May 18, 2012
Mary Mwendwa

September 13th 2011, was one of the darkest mornings in Kenyan history. Sinai slum, found in Nairobi’s Industrial area lost over 100 people in a fire tragedy.

Located in the eastern part of Nairobi, Sinai slum has a Nairobi River tributary that passes nearby. Residents here build their sheet house close to the river, when it rains some of the houses on the riparian land get washed away.

Kenya Pipeline Company, responsible for oil supply in the country has a transport corridor for the petroleum products within the Sinai slum. With no proper sanitation services, the river here is full of human waste and chemical waste from the factories. National Environment Management Authority, NEMA, has been conducting a cleaning program of the river but due to increasing population among many slum dwellers the river still faces pollution.

A section of the Sinai- fire tragedy scene on Ngong River

On this jinxed day, people were scooping super petrol from a burst pipeline .With less knowledge about the high flammable condition of the oil, many celebrated it as a blessing of getting money after selling the product.

Men, women and children joined in the scramble for scooping oil.Little did they know things would take a tragic turn even before they could sell the petrol.
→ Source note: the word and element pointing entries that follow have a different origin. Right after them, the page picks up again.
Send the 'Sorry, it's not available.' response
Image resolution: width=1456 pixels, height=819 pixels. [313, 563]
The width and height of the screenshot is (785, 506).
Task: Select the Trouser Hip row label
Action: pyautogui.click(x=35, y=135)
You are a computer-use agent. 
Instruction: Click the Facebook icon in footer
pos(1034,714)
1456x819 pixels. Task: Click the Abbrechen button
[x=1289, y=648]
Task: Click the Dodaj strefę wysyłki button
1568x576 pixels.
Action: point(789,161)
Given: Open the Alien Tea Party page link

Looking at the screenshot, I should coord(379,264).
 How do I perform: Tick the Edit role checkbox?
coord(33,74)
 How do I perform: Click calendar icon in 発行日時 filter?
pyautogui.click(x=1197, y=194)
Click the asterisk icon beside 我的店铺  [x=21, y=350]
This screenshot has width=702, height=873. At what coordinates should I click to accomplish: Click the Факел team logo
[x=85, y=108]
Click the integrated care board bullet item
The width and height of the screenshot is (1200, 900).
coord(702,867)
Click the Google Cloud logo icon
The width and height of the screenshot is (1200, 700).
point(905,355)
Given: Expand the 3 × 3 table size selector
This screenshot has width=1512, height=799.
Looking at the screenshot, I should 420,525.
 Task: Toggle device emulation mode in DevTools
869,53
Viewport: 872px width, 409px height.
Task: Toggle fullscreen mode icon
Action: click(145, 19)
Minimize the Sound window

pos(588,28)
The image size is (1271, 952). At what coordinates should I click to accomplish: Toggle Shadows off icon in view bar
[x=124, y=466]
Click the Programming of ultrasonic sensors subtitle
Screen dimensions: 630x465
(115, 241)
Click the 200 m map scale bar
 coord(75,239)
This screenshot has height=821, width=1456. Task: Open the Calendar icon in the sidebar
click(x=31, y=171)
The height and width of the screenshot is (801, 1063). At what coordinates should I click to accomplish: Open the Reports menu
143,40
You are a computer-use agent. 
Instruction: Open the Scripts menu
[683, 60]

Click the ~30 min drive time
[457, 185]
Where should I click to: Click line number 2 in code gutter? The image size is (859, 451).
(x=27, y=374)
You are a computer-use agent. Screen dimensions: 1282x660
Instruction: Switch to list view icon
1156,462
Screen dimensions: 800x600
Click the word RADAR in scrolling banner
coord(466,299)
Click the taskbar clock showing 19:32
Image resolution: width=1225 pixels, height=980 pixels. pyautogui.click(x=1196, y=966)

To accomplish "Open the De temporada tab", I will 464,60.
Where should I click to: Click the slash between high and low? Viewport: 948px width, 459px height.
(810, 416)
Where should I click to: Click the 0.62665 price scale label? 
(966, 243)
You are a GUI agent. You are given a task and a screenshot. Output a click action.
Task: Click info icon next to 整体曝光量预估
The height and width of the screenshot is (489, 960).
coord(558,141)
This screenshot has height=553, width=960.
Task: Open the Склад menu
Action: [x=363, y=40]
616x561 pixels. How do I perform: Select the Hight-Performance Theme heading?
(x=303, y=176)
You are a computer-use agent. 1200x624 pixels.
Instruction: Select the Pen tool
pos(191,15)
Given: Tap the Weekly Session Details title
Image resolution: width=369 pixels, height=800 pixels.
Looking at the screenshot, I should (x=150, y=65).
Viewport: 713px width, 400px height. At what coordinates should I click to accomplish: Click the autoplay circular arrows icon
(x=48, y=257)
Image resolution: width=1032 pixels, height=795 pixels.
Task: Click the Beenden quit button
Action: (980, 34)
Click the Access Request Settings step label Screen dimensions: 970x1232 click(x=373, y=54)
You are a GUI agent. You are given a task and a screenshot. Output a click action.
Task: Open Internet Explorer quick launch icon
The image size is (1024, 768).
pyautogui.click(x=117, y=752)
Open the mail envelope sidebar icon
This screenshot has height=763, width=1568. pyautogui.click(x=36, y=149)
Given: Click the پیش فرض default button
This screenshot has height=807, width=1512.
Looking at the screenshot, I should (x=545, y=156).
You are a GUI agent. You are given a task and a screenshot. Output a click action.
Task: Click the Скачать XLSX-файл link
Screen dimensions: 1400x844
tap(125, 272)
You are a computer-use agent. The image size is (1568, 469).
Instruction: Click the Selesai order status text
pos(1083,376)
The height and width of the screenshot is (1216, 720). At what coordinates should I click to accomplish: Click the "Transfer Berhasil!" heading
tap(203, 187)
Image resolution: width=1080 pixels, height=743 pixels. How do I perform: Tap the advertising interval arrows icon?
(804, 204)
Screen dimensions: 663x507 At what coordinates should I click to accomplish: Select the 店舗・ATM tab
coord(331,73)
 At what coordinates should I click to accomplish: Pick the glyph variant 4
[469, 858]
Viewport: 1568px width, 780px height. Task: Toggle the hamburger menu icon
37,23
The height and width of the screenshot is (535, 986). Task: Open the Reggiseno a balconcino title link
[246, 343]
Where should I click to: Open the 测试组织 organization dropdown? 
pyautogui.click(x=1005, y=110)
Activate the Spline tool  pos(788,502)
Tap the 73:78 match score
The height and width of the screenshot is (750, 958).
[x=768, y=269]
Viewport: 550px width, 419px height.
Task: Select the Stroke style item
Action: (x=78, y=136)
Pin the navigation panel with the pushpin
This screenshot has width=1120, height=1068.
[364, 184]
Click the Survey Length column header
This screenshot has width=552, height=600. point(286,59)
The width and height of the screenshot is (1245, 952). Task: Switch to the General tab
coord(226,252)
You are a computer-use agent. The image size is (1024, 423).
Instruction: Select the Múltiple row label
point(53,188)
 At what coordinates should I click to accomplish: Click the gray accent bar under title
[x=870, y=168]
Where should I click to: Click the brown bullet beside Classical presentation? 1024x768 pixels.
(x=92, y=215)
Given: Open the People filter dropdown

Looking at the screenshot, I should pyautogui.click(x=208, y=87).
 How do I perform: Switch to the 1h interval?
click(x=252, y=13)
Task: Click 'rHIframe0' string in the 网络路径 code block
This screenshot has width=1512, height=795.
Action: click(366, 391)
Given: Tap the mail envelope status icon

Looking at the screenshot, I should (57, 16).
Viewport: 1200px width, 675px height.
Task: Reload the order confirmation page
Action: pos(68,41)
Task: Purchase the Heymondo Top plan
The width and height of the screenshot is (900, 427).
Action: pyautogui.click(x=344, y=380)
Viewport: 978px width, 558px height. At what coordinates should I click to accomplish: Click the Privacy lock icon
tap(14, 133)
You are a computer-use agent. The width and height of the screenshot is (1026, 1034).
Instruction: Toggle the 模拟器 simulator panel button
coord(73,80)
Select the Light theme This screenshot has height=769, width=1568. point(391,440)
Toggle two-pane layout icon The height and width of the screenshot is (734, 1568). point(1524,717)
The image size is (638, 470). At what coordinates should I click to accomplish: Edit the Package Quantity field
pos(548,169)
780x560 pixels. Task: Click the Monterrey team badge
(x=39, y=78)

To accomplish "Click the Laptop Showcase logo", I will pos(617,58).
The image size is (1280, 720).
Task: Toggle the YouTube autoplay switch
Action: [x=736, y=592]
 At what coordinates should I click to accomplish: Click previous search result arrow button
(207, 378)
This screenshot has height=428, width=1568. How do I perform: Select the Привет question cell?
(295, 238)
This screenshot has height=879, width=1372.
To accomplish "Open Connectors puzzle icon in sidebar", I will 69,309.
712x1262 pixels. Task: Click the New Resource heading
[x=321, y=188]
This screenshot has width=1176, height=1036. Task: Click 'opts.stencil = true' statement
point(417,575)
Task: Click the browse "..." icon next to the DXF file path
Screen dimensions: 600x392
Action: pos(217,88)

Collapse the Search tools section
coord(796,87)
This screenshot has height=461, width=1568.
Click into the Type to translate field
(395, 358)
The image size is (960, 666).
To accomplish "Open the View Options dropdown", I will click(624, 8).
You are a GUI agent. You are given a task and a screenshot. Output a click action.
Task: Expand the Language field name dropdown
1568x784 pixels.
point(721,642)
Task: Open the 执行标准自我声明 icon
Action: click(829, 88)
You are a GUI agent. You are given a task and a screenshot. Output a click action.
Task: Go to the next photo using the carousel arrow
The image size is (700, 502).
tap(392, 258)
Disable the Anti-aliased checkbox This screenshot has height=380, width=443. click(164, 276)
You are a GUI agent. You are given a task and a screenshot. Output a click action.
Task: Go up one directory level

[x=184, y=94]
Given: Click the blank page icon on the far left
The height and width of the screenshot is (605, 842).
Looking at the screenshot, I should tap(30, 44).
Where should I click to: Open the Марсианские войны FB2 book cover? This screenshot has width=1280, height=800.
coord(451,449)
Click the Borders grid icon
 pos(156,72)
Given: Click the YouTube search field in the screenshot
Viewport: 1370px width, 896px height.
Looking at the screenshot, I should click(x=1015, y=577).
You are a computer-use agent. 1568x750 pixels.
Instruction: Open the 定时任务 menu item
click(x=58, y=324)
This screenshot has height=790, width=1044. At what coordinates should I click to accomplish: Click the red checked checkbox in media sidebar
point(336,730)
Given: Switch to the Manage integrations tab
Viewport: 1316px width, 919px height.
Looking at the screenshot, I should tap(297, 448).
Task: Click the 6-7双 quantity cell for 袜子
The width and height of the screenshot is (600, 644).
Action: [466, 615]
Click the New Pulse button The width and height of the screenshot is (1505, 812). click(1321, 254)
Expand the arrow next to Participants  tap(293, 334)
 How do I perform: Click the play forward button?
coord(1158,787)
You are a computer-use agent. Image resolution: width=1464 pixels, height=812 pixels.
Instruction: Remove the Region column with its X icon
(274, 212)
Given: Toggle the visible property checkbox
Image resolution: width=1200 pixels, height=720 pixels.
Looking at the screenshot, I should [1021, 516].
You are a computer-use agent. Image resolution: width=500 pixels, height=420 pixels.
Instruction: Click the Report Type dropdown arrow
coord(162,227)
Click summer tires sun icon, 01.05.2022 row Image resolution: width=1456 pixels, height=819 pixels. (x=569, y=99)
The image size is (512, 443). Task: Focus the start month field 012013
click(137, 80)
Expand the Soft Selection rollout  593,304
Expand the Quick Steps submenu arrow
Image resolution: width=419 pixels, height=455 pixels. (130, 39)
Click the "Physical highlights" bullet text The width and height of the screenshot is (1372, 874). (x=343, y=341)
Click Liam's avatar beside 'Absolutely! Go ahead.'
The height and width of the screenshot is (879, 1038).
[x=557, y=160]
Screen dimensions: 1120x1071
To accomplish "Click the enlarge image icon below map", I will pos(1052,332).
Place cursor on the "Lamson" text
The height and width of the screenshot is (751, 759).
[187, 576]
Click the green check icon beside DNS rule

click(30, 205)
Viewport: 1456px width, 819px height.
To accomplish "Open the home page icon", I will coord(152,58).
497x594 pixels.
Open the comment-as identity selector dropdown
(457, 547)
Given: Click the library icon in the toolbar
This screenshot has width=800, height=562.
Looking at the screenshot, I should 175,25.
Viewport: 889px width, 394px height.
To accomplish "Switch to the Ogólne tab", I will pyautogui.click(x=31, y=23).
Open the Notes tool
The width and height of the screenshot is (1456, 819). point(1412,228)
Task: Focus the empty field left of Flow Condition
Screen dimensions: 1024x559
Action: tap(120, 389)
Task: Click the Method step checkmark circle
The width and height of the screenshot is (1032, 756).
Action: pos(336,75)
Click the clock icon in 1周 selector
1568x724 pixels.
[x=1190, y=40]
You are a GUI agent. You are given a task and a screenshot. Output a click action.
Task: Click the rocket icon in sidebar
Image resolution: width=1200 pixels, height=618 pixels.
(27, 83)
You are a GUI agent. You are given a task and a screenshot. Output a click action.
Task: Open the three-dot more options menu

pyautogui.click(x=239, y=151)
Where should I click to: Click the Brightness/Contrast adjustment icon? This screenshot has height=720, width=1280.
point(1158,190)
Josephine Atieno a mother of five lost her teenage son and her husband, who both had gone to scoop the oil. She has never been able to trace their bodies. ‘Fire broke out after a man with a cigarette went to get oil from the pipe’ she sobs.scores of people died and many are still nursing serious wounds they sustained on that material day.

According to Jasper Opati, a resident at the slum for the last 20 years, ‘people here have low income levels, and whenever they see something they can get money from, never think of the danger it poses’. On that day when fire broke, some people jumped into the polluted river to put off fire on their bodies but it dint work. Many burnt to death in the river. The river got double pollution because it had remains of decomposing body parts that were not retrieved during the search exercise.

Sinai slum along Ngong river tributary

River pollution in slums is a major concern, sewers in slums are drained in rivers, all types of waste dumped in them. In Nairobi, some of the slums that are near Nairobi river are, Mathare, Kibera, Majengo ,Kwa Njenga among others. All these contributing to the pollution of a river that originates from Ngong , Dagoretti Forests and Ondiri/Kikuyu wetlands.

Professor Kenneth Mavuti, A Hydrologist and a Senior lecturer at Nairobi University attributes human encroachment on raparian land as one of the major contributing factors to river pollution. Large populations of people occupy slum with no access to water and sanitation.

The fire tragedy at Sinai fueled another tragedy of pollution in the Nairobi River Basin, although life may have gone back to normal, other related disasters loom as people still occupy slums for a survival in the name of a livelihood in the city.